We have put most of our other dreams on hold over the last several years. Once one avenue for having children goes away, we pursue another dream for a short time or go on a short trip to decompress. Then, we turn our attention back to family growth. I will say I have been numb about the particular situation, but not about our journey overall. I have wanted to quit. Not necessarily because it’s getting harder. I guess it’s because the journey just keeps getting longer. I feel stuck in a lot of areas because it is hard to change any other area of your life when you are going through a fertility/ adoption journey. It is an emotional rollercoaster and it is hard to commit to anything other than surviving while on it. Surviving for me looks like being excellent at my job. I don’t have the capacity to do more than be good at my job and be on this adoption rollercoaster. If other things happen in my life outside of that, I just don’t have the capacity to handle it the way I would have before I was on this family growth journey. The journey takes all of you. Survival is a must so the two must go hand in hand.
I have been really close to just quitting all together lately.
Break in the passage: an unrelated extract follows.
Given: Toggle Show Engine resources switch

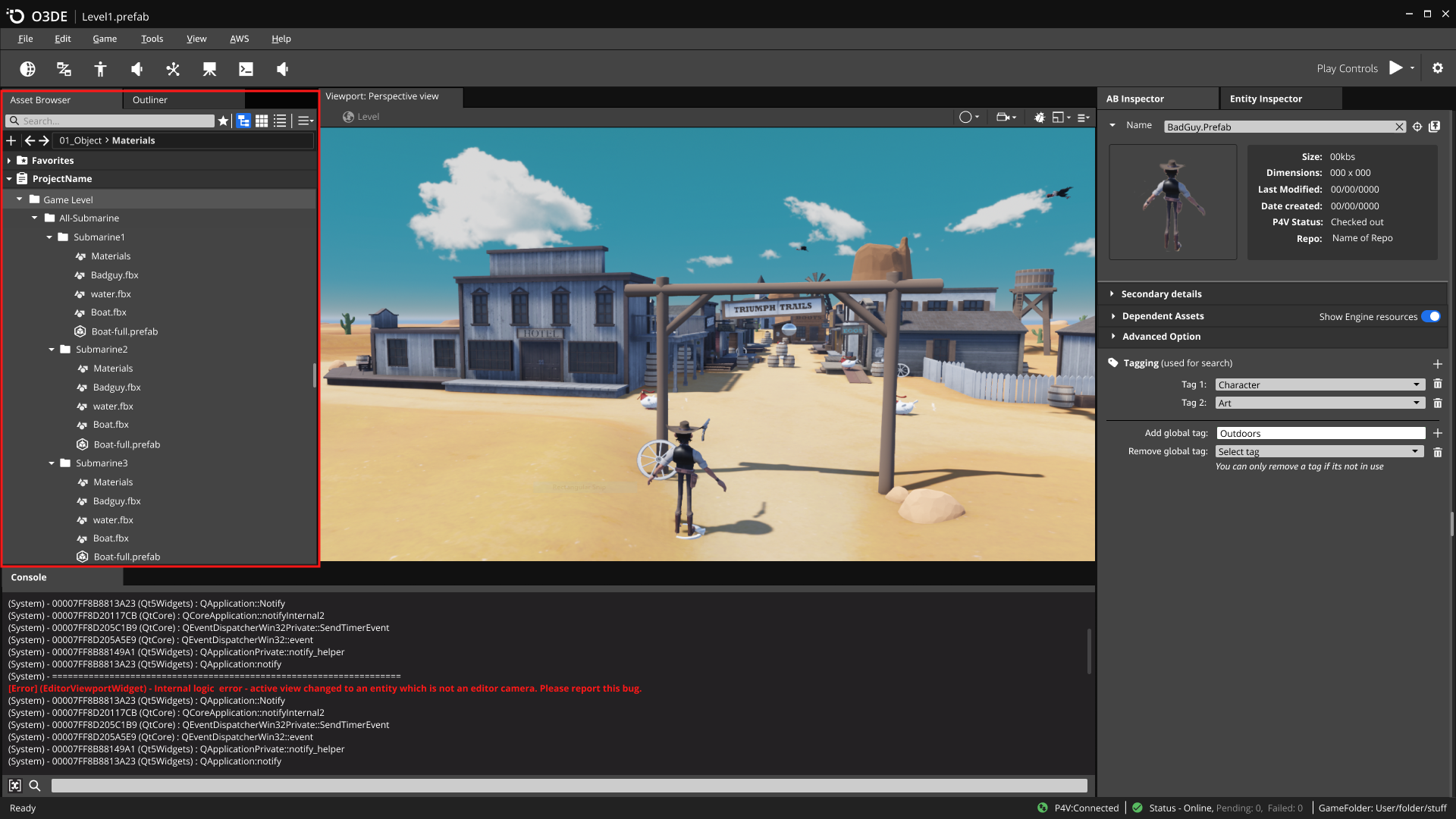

Not totally sure what that looks like, but laying in bed curled up in a ball is one of the ways that comes to mind. I haven’t fully done that because there is always too much to do but it is a fantasy I indulge in.
I think folks are really feeling what it is like to be in a season without an end date with the Covid crisis. Life has totally shifted for so many. We are locked up in our homes learning about George Floyd. Many are heartbroken over that, including me. All of it together kind of reminds me of the sorrow, uncertainty, and helplessness of a fertility/ adoption journey. I hope no one thinks I am insensitive for saying that- just trying to draw a comparison.
I said this in my last blog and I will say it again- memes and cliches don’t really help. If you are going to share something with someone, really sit with yourself and ask yourself if I was on the receiving end of this, how would I feel? Would it actually help me? Sometimes we want to respond with something because it makes us uncomfortable not to say anything helpful so we dig around for memes and cliches. Then, we feel relieved when we share them with someone because it relieves our discomfort. But you really have to ask yourself, is this helping me or them? True story. I find that actual scripture shared helps or when someone says something like “I know this is hard. It’s ok to be sad. You are so strong. I am sorry. I am praying for you, etc etc”. This is something that I am working on in my interactions when others are going through something. I am not perfect at it. It is truly something that is not natural for most people and that you have to work at. I will tell you that it is so worth it to put in the work because when I receive messages from folks who are truly “sitting in it” with me, it helps.
Things are not totally sad. I am truly blessed in so many areas. I have a loving, trust filled marriage, a precious furbaby, and a beautiful home. We have the best family and friends. Mine and Sean’s families have been supportive, faith filled, and encouraging. My friends have been so supportive and stuck with me through this long rollercoaster for which I am forever grateful. I know it is not easy. There are many things to be thankful for.
I am not sure if this blog is helpful for anyone. If it helps you, please let me know. Part of me feels like I am just pouring my grief out into a blog and I am not sure if that is helpful for anyone or not. Today’s blog is definitely more raw. I feel like previous blogs were more “lesson filled”, but I have not found the meaning yet. I am praying for breakthrough. I ask that you would pray with me. We really need breakthrough in our journey.